L’année suivante, Denis reprendra le même sujet et les mêmes attitudes pour l’un des quatre panneaux destinés à une chambre de jeune fille, également titré Avril. Le thème du printemps annonce Figures dans un paysage de printemps, Virginal printemps ou encore le premier plafond pour Chausson. Quant aux thèmes de la cueillette de la vie et de la jeunesse devant laquelle s’ouvrent les chemins de l’existence, on les retrouve dans les recherches pour l’illustration de la Sagesse de Verlaine, ainsi que dans le Paravent aux colombes. Bien des années plus tard, c’est en regardant ses enfants que Denis les peindra, dans La Forêt printanière, cueillette des anémones (1909, Collection Particulière)
Acheté à l’origine par le critique Arsène Alexandre, ce tableau historique sera acquis vers 1910 par le financier Adolphe Stoclet, lors de la construction, confiée à Josef Hoffmann, de son palais Art nouveau à Bruxelles: il prendra place dans un petit salon, auprès du portrait par Théo Van Rysselberghe et à proximité du fameux décor en mosaïque de la salle à manger dessiné par Gustav Klimt. (Source Fabienne Stahl)
Maurice Denis (1870-1943)
C'est l’un des principaux membres du groupe des Nabis dont il s’est fait le théoricien. Très impliqué dans les débats esthétiques de son temps, Denis peint dans les années 1890 des tableaux audacieux où les rythmes, la couleur posée en aplats, la composition donnent au tableau une force décorative. Influencé par l’art italien ancien, il s’oriente ensuite vers de grandes compositions plus classiques.
EXPO
http://www.mdig.fr/spip.php?rubrique192
Du 1er avril – 15 juillet 2012 | Maurice Denis, L’Éternel Printemps
Le musée des impressionnismes Giverny présente une exposition consacrée au peintre nabi Maurice Denis (1870-1943) sur le thème du printemps.
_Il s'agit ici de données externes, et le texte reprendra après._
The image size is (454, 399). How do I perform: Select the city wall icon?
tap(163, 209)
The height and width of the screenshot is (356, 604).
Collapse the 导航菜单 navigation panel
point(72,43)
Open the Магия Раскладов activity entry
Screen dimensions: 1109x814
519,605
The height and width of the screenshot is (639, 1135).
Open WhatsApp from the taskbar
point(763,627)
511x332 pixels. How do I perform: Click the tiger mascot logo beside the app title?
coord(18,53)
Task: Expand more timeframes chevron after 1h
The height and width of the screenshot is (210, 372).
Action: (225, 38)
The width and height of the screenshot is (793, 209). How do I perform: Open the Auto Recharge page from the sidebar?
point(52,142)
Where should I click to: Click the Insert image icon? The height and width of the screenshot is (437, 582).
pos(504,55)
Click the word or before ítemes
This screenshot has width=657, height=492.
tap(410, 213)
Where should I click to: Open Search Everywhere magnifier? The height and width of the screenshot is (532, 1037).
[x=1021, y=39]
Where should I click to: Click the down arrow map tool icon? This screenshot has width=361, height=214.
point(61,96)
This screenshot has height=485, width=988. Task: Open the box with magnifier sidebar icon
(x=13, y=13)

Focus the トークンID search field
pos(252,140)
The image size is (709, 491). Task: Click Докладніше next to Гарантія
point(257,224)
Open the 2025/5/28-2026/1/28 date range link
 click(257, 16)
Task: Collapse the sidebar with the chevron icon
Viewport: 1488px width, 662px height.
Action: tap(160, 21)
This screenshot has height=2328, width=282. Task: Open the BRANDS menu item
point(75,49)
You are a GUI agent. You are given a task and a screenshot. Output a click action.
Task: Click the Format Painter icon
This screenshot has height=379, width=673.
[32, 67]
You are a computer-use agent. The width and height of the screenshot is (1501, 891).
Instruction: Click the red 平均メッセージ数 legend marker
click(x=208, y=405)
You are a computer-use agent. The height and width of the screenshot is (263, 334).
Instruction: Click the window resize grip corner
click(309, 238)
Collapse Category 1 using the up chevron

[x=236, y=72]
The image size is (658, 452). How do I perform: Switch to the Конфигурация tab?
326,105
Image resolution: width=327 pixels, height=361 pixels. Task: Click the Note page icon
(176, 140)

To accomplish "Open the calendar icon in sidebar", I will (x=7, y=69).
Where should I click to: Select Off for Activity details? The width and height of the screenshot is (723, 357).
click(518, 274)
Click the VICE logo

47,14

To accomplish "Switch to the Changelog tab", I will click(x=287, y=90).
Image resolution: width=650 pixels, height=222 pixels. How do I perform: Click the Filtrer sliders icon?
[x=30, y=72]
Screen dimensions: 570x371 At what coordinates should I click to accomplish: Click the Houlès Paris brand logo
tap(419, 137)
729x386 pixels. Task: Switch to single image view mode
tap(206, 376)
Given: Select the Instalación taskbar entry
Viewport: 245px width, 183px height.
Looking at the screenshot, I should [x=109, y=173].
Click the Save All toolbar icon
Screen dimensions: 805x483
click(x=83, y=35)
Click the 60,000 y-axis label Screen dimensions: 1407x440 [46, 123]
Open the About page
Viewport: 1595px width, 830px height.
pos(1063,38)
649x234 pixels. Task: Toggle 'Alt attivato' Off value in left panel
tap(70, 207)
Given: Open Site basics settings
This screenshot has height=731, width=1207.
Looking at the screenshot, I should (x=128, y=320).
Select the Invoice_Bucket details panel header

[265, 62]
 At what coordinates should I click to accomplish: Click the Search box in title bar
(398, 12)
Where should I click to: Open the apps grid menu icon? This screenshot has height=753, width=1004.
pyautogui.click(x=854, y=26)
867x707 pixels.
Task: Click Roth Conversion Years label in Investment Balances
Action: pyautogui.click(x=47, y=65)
L’exposition réunit quatre-vingts oeuvres et bénéficie de prêts provenant des collections publiques et privées, parmi les plus prestigieuses, et présentera des oeuvres inédites ou très rarement présentées en France.
Elle s’organise en trois sections principales : l’éveil de la nature au printemps ; le printemps chrétien et le paradis terrestre ; les prémices de l’amour et le printemps de la vie. Elle se propose également de révéler, tout au long du parcours, un aspect peu connu de la production de Maurice Denis : son talent de peintre décorateur, à travers la reconstitution d’importants ensembles décoratifs.